(What you should do) Please go line by line through the material and copy each one containing the word "computer".

(Provided material)
+-------+

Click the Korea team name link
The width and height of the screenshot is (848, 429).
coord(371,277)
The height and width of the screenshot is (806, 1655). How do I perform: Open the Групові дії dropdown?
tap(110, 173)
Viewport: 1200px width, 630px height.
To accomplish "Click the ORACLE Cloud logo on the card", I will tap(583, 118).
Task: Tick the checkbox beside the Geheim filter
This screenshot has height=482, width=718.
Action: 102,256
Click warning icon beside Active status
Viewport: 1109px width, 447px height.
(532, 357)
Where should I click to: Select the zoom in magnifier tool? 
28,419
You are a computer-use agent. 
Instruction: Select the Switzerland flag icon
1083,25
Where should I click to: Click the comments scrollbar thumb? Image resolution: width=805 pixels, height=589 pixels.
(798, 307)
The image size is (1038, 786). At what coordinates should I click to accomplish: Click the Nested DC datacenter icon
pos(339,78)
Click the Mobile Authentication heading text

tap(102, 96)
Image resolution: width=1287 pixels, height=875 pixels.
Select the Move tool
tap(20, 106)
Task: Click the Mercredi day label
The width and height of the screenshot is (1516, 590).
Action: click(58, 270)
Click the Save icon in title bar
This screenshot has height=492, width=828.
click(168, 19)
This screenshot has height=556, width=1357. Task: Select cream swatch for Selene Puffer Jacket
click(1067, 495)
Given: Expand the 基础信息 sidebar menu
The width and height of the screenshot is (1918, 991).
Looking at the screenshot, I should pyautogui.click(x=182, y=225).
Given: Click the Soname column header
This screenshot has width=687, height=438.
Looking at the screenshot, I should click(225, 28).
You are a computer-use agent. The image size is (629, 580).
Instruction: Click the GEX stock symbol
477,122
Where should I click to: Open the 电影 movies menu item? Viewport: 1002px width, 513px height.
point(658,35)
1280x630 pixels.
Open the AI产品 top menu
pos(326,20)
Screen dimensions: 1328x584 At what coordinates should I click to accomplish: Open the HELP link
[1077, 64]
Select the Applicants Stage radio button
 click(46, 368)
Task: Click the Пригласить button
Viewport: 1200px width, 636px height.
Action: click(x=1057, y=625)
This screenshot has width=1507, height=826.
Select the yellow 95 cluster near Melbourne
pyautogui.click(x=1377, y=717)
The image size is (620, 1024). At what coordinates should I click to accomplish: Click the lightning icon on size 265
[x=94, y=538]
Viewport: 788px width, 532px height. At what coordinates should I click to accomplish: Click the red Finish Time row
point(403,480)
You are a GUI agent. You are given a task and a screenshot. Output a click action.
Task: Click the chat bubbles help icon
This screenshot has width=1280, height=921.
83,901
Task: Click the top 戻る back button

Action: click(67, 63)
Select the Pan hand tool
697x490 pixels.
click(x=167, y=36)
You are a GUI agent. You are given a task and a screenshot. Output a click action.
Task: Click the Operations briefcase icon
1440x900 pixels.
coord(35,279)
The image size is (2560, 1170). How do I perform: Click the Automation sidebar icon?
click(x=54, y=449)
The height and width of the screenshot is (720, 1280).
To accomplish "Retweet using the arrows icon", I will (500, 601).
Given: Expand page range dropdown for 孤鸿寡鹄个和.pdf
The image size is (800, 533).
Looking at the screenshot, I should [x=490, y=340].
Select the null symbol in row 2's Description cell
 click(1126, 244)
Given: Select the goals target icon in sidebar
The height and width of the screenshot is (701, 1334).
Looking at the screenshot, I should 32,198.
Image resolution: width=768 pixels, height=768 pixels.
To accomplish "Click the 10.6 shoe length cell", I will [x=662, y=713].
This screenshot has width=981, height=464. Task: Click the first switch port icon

+-------+

(Result)
You are a computer-use agent. 
You are a computer-use agent. The image size is (629, 580).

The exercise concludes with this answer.